職務基準書と職能要件書は、基準と要件が対応関係にあるので一つの書類に纏められていることが多いが、全く文書化されていない場合もあるほか、評価軸が定まっていないまま結果として評価されているというケースもある。いずれのケースも、経営者サイドとしては何らかの評価尺度は持っているはずである。
しかし、評価される従業員サイドからしてみれば、評価軸が明確に示されていないと、仕事の成果が正当に評価されているのかどうかを期中にチェックすることができない。こうした場合、給料が唯一の評価結果として示されるわけだが、これが労働の対価として正当なのかどうかは全く判断がつかない。
こうした組み合わせはまさに呉越同舟であり、とりあえず同じ舟に乗り合わせてはいるが、いざ対立関係が顕在化すれば袂を分かつことになる。従業員一人ひとりの能力は高くても、共通の目的に対して協働するシステムになっていなければ、最大の経営資源である人材を完全燃焼させることはできない。
かつて、職能給の導入を目指して行われた職務調査は、務基準書と職能要件書を策定することが前提であったため、手間暇かけた割にはあまり機能しないという理由で取り組みがやや緩慢になっているが、給与制度がどのようなものであるかに関係なく、自分の仕事の内容とこれを支える能力の種類やグレードを把握しておくことは必要である。

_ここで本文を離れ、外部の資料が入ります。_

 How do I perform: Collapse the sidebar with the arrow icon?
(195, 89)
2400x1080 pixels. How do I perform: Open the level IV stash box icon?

ここでいう職務基準とこれを支える職能要件とはそうしたものを意味するものであるから、どんな企業にも最小限度必要なものである。したがって、形式はともかく、あらかじめ定められた仕事の内容、期待される成果のグレードなど、客観的に認識できるようなものであることがその要件である
私の場合は、まずどの企業にも共通するような簡便シートを作成し、これを用いて幹部社員の考課者訓練と従業員のモラール・サーベイをかねて評価させてみることにしている。つまり、幹部社員には部下の評価をさせ、社員には同じ内容で自己申告をさせるのである。かなり乱暴なやり方だが、導入の必要性を認識させる動機づけにはなる。